Locate the string "agent" in the records below. Copy every line where it occurs.

◇ ◇ ◇ ◇ ◇ ◇ ◇

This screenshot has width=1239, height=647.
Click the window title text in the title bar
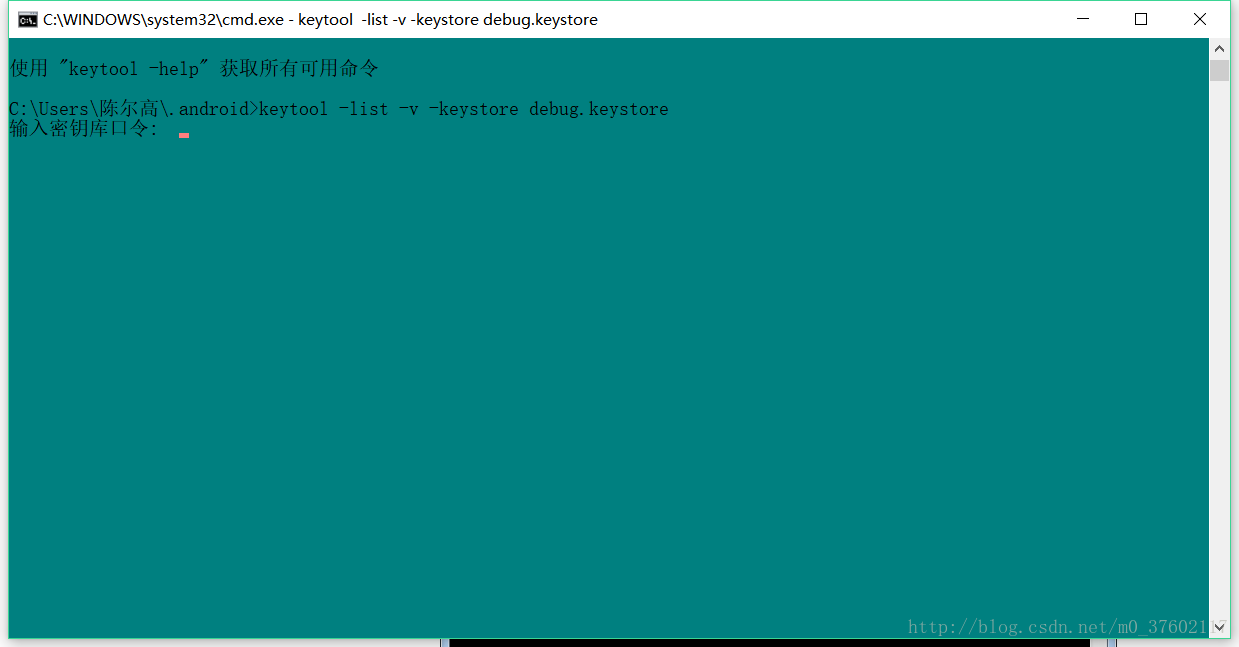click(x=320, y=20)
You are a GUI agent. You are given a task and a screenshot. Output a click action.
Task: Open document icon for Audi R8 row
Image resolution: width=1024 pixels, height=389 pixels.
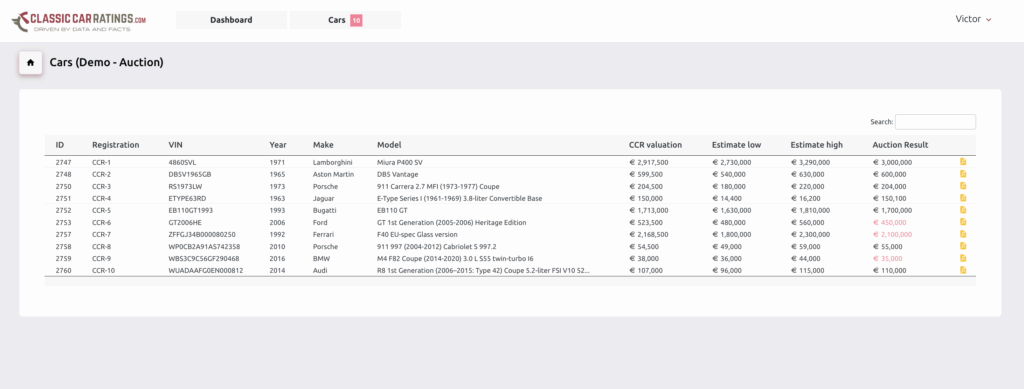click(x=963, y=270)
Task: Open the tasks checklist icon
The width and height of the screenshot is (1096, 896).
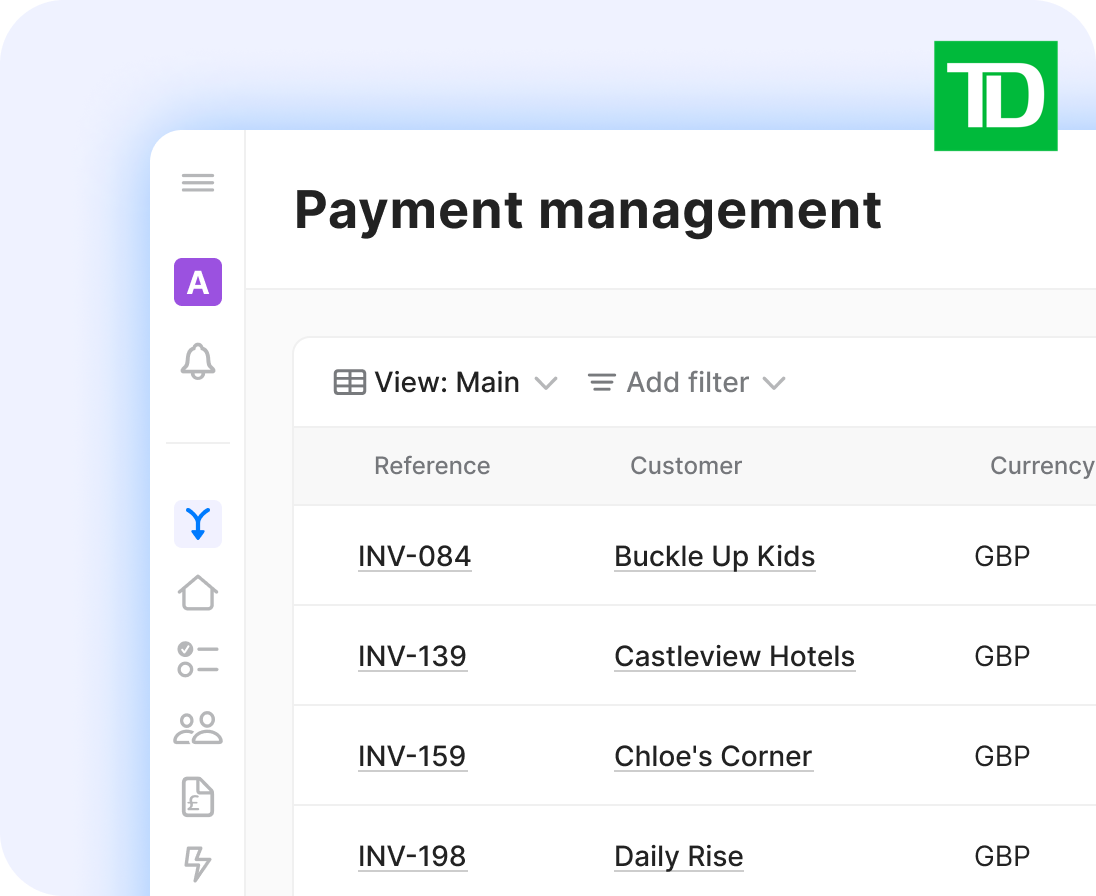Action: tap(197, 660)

◇ ◇ ◇ ◇ ◇ ◇ ◇

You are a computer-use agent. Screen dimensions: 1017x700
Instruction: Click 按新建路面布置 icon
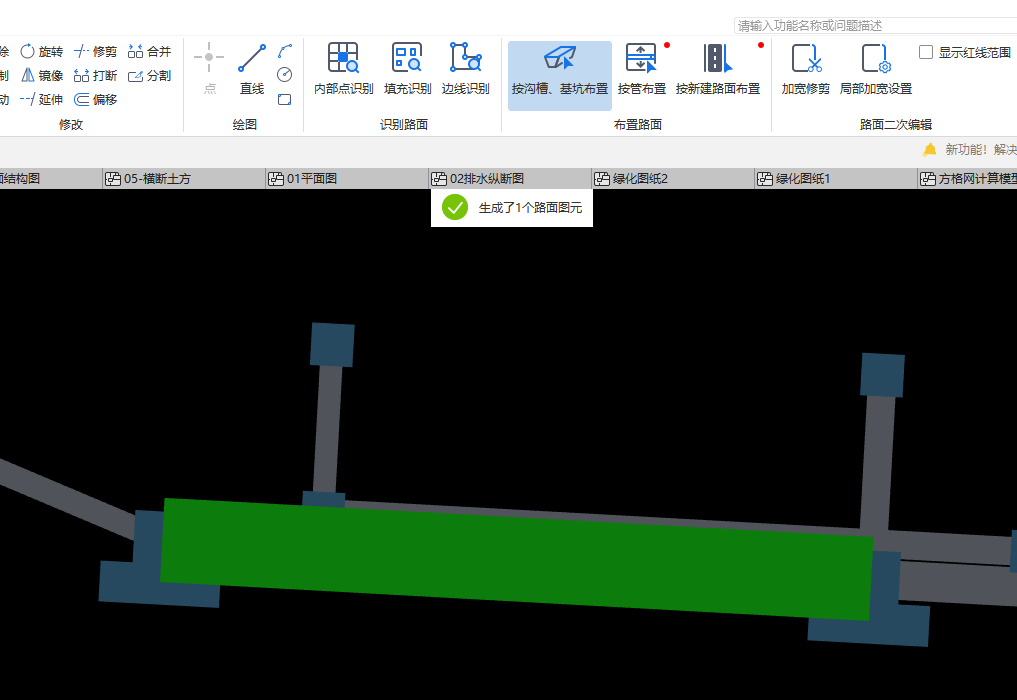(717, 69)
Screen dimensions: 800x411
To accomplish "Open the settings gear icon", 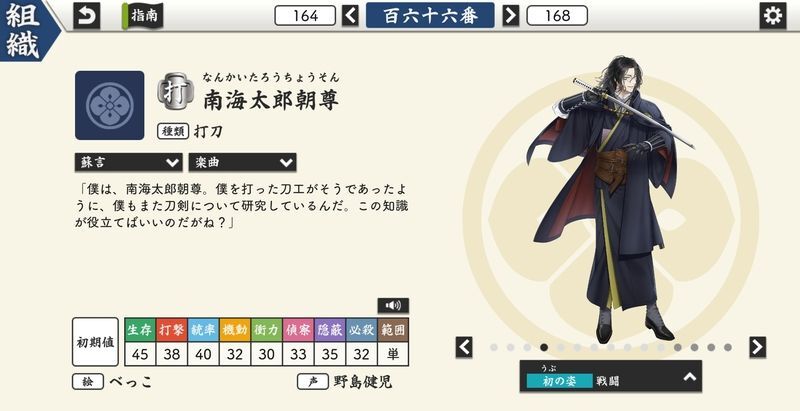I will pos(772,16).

◇ ◇ ◇ ◇ ◇ ◇ ◇

Expected output:
You are a GUI agent. You are given a task and a screenshot. Output a click action.
You are a computer-use agent. Screen dimensions: 1017x700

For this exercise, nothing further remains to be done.